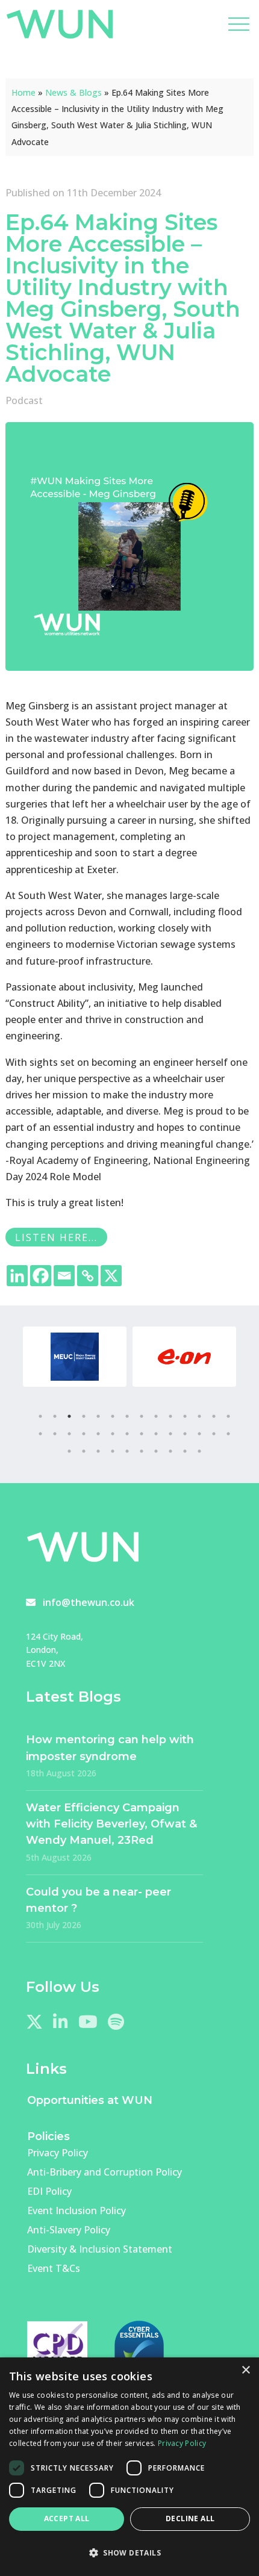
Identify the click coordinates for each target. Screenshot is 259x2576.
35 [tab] (156, 1451)
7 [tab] (127, 1416)
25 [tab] (185, 1434)
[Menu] (238, 24)
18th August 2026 (61, 1773)
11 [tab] (185, 1416)
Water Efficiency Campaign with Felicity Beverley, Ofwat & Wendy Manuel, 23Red (111, 1824)
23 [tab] (156, 1434)
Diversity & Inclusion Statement (99, 2249)
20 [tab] (113, 1434)
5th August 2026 (59, 1857)
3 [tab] (69, 1416)
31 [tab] (98, 1451)
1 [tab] (40, 1416)
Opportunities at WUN (89, 2100)
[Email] (64, 1275)
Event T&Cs (53, 2268)
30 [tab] (84, 1451)
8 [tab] (142, 1416)
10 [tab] (170, 1416)
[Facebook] (40, 1275)
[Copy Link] (87, 1275)
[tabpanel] (75, 1357)
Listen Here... (56, 1237)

Task to complete:
With the pictures removed, return the data above word for word.

Solution for this task:
Identify the click coordinates for each target. Screenshot is 259x2576.
35 [tab] (156, 1451)
7 [tab] (127, 1416)
25 [tab] (185, 1434)
[Menu] (238, 24)
18th August 2026 (61, 1773)
11 [tab] (185, 1416)
Water Efficiency Campaign with Felicity Beverley, Ofwat & Wendy Manuel, 23Red (111, 1824)
23 [tab] (156, 1434)
Diversity & Inclusion Statement (99, 2249)
20 [tab] (113, 1434)
5th August 2026 (59, 1857)
3 [tab] (69, 1416)
31 [tab] (98, 1451)
1 [tab] (40, 1416)
Opportunities at WUN (89, 2100)
[Email] (64, 1275)
Event T&Cs (53, 2268)
30 [tab] (84, 1451)
8 [tab] (142, 1416)
10 [tab] (170, 1416)
[Facebook] (40, 1275)
[Copy Link] (87, 1275)
[tabpanel] (75, 1357)
Listen Here... (56, 1237)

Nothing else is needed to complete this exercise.